Subject: Re: [boost] [contract] the volatile issue
From: Lorenzo Caminiti (lorcaminiti_at_[hidden])
Date: 2011-10-01 19:20:33
On Sat, Oct 1, 2011 at 3:43 PM, Nevin Liber <nevin_at_[hidden]> wrote:
> On 1 October 2011 13:47, Lorenzo Caminiti <lorcaminiti_at_[hidden]> wrote:
>> N1962 does not indicate that contracts for volatile members should be
>> handled in any special way (in fact, volatile is not discussed at all
>> in N1962).
> In practical terms, I'm not sure I want checkable contracts for
> volatile members.
> volatile roughly means that if I need it for my program to work,
> something outside of the normal flow of execution will happen to the
> Either it will have side effects when I access it, or its value can be
> changed out from under me. Given those two situations, how do you
> envision checkable contracts to work?
Yep, I agree. I have two alternative: (1) I generate a compile-time
error if you contract a volatile member or (2) I support volatile
contracts as best as I can given that volatile is part of C++ and
leave it to programmers to contract or not their volatile code.

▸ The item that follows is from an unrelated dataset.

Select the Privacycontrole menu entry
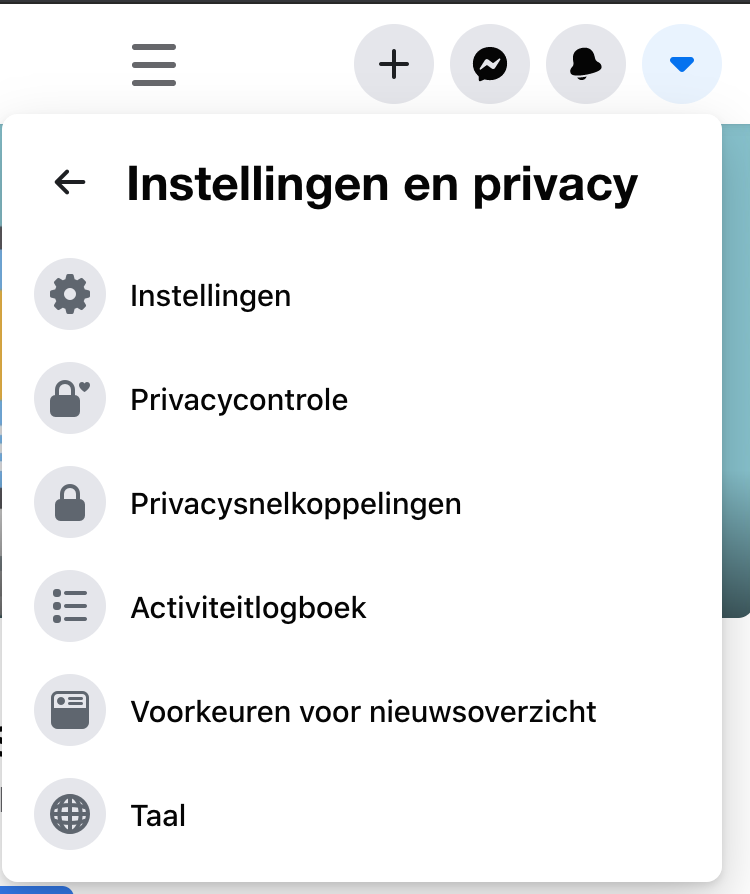This screenshot has width=750, height=894. point(239,400)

Now, assume I want to take option (2), I'm hinting that it makes sense
to allow programmers to specify different class invariants for
volatile members given that programmers can already specify different
pre/postconditions for volatile members (in case they overload a
non-volatile member). What do you think?
> There is also the idea that Andrei Alexandrescu put forth in
> <http://drdobbs.com/cpp/184403766> to use volatile member functions
> for other purposes. Is that the kind of thing you envision applying
> contracts to?
Cool trick! BTW, on the concurrency + Contract Programming (CP) topic,
Meyer goes a long way discussing concurrency and the challenges it
poses to Contract Programming (especially postconditions) in his book
Object-Oriented Software Construction-- finally he ends up with SCOOP:
AFAIK, SCOOP was never actually fully implemented and much less used
in real code. Plus it's just one way to sync stuff (and as long as you
sync before checking contracts when necessary, you can use any
synchronization method you want). I myself once implemented a
primitive C++ version of SCOOP that used a smart pointer
separate_ptr<C> where C is an object that is accessed by multiple
threads (maybe I can go back and apply Andrei's LockingPtr volatile
trick to my separate_ptr...).
> The uses I've seen of volatile on non-primitive types is almost always
> a programming error. Do you have practical examples where this is not
> the case?
Nope, I have _no_ practical example :( I've never ever used volatile
in my real projects. In all the CP references I have studied I've
never seen volatile used:
Nevertheless, given that I'm trying to implement CP for C++, I need to
address how CP will/should work with volatile just because volatile is
part of C++.
If anyone from Boost has a real-life example of a volatile type that
could benefit from contracts, it'd be great to see it!